- WHAT YOU ARE ASKED TO DO: In the material below, find the line that contains "Instruction: Click the Facturas" and the line that contains "Click the Deactivate breakpoints icon", then write out exactly those two lines and everything between them.

PROVIDED MATERIAL: Begin

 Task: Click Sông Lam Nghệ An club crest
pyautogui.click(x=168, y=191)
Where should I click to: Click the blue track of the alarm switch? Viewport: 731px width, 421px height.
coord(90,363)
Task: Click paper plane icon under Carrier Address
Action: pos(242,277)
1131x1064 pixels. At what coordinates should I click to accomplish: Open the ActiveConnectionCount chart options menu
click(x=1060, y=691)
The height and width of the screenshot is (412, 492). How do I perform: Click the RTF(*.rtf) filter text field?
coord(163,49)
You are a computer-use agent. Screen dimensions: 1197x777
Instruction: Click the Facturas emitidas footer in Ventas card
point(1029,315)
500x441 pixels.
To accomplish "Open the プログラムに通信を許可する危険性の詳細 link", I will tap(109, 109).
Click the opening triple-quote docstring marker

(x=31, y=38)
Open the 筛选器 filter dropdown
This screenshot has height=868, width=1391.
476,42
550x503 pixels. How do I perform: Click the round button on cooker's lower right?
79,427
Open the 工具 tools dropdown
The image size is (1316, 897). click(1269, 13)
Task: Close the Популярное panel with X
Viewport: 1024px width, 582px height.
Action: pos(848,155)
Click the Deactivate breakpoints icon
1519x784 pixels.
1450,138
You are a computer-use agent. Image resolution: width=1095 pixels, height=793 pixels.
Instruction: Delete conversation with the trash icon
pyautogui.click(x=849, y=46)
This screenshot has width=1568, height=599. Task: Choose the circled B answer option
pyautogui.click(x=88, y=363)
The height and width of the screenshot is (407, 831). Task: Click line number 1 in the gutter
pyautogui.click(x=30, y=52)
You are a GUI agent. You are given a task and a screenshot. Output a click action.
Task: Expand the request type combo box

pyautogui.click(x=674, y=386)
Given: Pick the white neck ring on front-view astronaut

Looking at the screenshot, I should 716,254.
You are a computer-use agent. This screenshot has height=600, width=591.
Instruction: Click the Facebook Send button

PROVIDED MATERIAL: End

- ANSWER SECTION:
Instruction: Click the Facturas emitidas footer in Ventas card
point(1029,315)
500x441 pixels.
To accomplish "Open the プログラムに通信を許可する危険性の詳細 link", I will tap(109, 109).
Click the opening triple-quote docstring marker

(x=31, y=38)
Open the 筛选器 filter dropdown
This screenshot has height=868, width=1391.
476,42
550x503 pixels. How do I perform: Click the round button on cooker's lower right?
79,427
Open the 工具 tools dropdown
The image size is (1316, 897). click(1269, 13)
Task: Close the Популярное panel with X
Viewport: 1024px width, 582px height.
Action: pos(848,155)
Click the Deactivate breakpoints icon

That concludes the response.